-- Task prompt --
Type again, exactly, the lines below from the start through the line that includes "You are a computer-use agent. This".

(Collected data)
+ + + + + + +

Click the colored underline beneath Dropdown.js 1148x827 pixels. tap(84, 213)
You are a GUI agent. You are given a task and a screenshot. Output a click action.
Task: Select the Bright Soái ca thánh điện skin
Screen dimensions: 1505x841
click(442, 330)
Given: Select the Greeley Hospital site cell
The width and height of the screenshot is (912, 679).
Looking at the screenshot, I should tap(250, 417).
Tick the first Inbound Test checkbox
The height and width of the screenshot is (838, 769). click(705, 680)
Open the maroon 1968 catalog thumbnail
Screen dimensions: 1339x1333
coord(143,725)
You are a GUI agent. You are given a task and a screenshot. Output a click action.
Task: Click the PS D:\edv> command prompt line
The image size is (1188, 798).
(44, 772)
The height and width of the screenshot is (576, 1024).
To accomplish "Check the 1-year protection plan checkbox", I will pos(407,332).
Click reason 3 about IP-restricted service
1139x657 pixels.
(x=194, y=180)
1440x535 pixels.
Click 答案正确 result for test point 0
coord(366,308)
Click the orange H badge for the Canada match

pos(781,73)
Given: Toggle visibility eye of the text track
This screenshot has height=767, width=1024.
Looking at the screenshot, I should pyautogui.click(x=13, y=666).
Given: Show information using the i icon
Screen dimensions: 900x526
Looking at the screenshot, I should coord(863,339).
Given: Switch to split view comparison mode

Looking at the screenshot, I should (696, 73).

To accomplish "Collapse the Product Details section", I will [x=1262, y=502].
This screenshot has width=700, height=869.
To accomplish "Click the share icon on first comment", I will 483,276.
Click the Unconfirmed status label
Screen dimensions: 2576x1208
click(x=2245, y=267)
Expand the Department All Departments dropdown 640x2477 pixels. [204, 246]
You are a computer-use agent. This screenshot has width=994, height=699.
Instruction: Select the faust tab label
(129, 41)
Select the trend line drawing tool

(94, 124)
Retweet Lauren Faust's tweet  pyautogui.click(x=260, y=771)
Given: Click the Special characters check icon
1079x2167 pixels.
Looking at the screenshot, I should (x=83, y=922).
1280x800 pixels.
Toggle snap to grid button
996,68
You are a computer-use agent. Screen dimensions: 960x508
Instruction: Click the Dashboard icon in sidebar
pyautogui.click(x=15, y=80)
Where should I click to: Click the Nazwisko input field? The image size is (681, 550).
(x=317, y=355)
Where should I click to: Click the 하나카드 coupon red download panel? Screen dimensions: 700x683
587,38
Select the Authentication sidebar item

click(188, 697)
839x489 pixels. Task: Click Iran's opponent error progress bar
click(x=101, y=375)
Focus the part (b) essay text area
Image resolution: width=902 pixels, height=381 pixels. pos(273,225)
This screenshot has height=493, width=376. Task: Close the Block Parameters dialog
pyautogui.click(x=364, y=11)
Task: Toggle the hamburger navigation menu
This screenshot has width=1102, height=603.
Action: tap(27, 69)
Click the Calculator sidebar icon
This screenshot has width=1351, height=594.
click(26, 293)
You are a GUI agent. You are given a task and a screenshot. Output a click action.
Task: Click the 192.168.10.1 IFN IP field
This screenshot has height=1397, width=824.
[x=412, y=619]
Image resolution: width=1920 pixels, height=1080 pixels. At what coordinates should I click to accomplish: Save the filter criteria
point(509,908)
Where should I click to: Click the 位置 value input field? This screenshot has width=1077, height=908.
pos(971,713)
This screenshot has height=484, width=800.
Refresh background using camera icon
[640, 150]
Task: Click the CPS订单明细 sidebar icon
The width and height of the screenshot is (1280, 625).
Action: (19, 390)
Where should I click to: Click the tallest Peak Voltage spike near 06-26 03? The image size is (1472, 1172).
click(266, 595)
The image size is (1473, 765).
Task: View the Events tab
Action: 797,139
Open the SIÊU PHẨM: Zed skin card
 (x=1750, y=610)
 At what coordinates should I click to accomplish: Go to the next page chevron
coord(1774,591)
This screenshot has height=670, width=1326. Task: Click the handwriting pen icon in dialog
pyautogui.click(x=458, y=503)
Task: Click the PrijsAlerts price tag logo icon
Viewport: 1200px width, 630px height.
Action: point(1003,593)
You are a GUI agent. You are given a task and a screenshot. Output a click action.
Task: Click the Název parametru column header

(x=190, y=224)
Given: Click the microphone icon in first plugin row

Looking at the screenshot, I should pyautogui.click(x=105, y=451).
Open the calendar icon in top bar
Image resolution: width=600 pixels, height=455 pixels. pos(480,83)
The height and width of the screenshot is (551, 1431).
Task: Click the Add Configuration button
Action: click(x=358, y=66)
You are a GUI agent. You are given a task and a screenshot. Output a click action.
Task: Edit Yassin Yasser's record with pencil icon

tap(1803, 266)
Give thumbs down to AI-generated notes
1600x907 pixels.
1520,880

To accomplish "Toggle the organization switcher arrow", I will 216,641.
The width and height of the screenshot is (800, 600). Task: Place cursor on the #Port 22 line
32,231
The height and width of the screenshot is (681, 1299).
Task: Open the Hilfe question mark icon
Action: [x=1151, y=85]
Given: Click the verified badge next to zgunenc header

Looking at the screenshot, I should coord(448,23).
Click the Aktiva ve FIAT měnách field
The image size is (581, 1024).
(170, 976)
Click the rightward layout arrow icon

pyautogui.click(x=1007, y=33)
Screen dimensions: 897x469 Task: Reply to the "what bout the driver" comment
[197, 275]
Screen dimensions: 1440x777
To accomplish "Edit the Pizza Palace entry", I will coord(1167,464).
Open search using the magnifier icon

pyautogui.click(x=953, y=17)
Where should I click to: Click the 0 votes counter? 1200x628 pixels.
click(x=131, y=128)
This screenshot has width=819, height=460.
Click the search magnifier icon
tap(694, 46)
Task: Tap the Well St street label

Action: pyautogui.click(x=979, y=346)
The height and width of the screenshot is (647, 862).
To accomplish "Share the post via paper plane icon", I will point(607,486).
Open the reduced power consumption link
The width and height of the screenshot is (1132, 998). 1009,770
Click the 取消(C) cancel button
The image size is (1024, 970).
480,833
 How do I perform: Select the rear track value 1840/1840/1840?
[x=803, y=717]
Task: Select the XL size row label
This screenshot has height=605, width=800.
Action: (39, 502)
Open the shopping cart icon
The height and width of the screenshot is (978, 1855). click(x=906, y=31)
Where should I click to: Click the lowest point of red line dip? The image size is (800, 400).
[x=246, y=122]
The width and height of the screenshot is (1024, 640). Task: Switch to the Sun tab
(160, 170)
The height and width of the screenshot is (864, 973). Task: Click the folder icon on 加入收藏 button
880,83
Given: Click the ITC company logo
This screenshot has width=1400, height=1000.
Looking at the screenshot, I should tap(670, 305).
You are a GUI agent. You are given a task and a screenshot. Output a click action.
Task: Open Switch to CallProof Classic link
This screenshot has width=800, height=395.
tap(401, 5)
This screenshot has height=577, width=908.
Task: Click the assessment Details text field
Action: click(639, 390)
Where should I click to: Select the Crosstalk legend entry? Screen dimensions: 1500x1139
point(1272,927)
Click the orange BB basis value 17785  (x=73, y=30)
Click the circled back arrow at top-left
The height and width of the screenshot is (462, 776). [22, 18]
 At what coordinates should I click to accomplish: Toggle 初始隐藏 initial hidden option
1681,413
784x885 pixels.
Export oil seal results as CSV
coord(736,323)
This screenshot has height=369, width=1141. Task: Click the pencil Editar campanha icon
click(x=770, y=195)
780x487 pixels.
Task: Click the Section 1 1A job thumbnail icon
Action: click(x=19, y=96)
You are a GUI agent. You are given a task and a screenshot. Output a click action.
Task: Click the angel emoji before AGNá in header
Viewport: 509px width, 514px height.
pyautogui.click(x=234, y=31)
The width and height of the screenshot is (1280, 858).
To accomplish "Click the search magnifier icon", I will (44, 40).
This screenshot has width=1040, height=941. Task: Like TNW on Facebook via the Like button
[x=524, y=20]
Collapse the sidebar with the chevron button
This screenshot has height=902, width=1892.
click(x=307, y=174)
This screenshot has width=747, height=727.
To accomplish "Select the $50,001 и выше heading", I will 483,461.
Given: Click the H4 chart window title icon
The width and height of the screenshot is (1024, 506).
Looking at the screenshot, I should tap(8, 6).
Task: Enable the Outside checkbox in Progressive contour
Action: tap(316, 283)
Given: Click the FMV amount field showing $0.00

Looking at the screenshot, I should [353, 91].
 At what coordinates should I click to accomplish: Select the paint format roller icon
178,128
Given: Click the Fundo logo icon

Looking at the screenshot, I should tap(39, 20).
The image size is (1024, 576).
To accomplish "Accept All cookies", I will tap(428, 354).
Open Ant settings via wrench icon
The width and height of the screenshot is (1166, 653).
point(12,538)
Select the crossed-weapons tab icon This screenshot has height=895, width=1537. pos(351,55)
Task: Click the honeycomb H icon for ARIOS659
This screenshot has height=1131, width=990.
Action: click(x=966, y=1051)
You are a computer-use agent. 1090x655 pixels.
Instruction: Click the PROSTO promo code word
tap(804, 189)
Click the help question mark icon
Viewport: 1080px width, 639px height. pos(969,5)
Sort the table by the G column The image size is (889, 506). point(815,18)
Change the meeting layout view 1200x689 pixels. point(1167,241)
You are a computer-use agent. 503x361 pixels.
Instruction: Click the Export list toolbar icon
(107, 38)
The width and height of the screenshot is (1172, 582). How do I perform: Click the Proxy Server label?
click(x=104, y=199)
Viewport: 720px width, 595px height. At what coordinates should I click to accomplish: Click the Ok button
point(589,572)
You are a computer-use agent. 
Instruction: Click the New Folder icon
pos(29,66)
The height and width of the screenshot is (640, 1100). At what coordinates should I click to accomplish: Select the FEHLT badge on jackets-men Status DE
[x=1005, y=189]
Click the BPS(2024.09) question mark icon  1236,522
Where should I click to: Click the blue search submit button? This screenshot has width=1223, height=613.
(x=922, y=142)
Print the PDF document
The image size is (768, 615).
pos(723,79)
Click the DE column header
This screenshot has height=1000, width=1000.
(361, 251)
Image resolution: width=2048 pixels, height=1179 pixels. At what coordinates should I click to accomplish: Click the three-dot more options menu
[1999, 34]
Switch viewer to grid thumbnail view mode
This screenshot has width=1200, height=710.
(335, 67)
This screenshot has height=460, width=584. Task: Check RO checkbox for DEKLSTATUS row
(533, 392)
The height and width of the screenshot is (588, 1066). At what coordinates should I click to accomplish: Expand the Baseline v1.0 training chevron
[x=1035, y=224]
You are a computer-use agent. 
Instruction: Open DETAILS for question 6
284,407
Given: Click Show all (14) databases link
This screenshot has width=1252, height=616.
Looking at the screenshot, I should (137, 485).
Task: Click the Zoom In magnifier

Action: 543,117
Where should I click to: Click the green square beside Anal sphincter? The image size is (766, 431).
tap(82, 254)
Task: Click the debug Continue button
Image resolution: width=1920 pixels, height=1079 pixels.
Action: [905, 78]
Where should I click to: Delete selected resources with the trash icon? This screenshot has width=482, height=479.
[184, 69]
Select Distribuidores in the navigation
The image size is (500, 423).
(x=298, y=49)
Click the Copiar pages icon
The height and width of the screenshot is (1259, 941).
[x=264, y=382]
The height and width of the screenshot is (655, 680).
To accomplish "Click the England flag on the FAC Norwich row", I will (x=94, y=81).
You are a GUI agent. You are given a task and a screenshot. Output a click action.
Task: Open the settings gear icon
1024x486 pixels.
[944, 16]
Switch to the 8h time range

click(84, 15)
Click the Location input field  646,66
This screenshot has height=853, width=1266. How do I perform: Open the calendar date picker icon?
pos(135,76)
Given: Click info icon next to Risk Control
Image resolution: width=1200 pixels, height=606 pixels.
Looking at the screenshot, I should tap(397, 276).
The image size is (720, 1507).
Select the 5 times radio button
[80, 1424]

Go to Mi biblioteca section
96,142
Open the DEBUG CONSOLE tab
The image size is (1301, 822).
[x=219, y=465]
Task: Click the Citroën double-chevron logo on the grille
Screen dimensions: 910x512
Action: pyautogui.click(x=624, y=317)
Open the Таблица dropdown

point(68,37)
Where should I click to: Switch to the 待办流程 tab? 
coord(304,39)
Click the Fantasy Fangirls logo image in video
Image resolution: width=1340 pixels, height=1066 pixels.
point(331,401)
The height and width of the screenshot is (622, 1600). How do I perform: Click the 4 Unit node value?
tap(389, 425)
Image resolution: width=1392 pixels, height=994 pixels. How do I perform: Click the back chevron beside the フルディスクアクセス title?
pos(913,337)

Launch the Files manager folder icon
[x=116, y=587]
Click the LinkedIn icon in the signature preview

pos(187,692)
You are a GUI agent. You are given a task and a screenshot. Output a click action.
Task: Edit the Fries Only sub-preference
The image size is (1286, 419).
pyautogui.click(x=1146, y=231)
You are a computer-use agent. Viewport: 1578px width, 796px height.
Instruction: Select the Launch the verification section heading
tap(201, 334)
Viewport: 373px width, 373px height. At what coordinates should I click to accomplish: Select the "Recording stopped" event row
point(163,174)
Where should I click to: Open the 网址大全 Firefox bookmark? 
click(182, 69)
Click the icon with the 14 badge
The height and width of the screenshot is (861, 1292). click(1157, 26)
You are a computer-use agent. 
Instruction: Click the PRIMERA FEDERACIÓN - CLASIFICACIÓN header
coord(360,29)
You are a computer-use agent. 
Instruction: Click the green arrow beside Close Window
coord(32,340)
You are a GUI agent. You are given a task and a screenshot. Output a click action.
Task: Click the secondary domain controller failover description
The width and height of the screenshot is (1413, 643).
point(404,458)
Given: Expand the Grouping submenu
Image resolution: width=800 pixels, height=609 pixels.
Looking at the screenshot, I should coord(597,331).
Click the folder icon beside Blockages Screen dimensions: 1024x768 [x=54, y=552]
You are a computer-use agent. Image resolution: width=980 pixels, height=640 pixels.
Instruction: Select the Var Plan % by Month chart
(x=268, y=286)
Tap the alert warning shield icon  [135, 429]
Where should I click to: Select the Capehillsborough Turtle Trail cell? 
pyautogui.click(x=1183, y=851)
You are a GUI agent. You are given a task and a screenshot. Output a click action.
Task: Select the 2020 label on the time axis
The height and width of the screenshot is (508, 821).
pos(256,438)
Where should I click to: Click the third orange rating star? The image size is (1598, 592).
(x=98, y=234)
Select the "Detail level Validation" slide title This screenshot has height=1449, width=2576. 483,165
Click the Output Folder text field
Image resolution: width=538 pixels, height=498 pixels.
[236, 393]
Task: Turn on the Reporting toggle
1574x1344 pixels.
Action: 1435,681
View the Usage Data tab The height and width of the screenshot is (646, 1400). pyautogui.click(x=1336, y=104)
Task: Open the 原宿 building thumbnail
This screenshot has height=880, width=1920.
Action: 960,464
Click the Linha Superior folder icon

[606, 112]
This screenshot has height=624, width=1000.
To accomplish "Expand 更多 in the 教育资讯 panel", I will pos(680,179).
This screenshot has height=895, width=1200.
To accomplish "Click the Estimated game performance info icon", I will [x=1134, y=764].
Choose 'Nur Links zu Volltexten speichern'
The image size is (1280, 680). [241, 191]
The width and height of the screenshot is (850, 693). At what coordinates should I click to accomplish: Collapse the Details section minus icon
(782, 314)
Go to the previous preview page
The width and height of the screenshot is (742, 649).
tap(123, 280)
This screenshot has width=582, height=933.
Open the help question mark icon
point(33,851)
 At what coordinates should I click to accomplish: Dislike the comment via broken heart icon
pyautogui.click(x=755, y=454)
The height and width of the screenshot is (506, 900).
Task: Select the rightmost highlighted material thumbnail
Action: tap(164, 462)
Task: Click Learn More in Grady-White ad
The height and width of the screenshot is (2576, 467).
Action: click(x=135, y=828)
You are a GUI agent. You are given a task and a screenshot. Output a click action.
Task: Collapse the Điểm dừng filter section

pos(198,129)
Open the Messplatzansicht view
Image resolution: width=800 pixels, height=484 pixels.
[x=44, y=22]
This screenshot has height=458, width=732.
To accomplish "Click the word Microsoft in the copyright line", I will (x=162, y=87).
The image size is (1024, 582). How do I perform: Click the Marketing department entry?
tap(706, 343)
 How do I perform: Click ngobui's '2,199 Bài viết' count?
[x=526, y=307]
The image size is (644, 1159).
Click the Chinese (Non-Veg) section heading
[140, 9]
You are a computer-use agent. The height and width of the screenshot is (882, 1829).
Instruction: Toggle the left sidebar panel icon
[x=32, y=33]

+ + + + + + +

-- Answer to this problem --
Click the colored underline beneath Dropdown.js 1148x827 pixels. tap(84, 213)
You are a GUI agent. You are given a task and a screenshot. Output a click action.
Task: Select the Bright Soái ca thánh điện skin
Screen dimensions: 1505x841
click(442, 330)
Given: Select the Greeley Hospital site cell
The width and height of the screenshot is (912, 679).
Looking at the screenshot, I should tap(250, 417).
Tick the first Inbound Test checkbox
The height and width of the screenshot is (838, 769). click(705, 680)
Open the maroon 1968 catalog thumbnail
Screen dimensions: 1339x1333
coord(143,725)
You are a GUI agent. You are given a task and a screenshot. Output a click action.
Task: Click the PS D:\edv> command prompt line
The image size is (1188, 798).
(44, 772)
The height and width of the screenshot is (576, 1024).
To accomplish "Check the 1-year protection plan checkbox", I will pos(407,332).
Click reason 3 about IP-restricted service
1139x657 pixels.
(x=194, y=180)
1440x535 pixels.
Click 答案正确 result for test point 0
coord(366,308)
Click the orange H badge for the Canada match

pos(781,73)
Given: Toggle visibility eye of the text track
This screenshot has height=767, width=1024.
Looking at the screenshot, I should pyautogui.click(x=13, y=666).
Given: Show information using the i icon
Screen dimensions: 900x526
Looking at the screenshot, I should coord(863,339).
Given: Switch to split view comparison mode

Looking at the screenshot, I should (696, 73).

To accomplish "Collapse the Product Details section", I will [x=1262, y=502].
This screenshot has width=700, height=869.
To accomplish "Click the share icon on first comment", I will 483,276.
Click the Unconfirmed status label
Screen dimensions: 2576x1208
click(x=2245, y=267)
Expand the Department All Departments dropdown 640x2477 pixels. [204, 246]
You are a computer-use agent. This screenshot has width=994, height=699.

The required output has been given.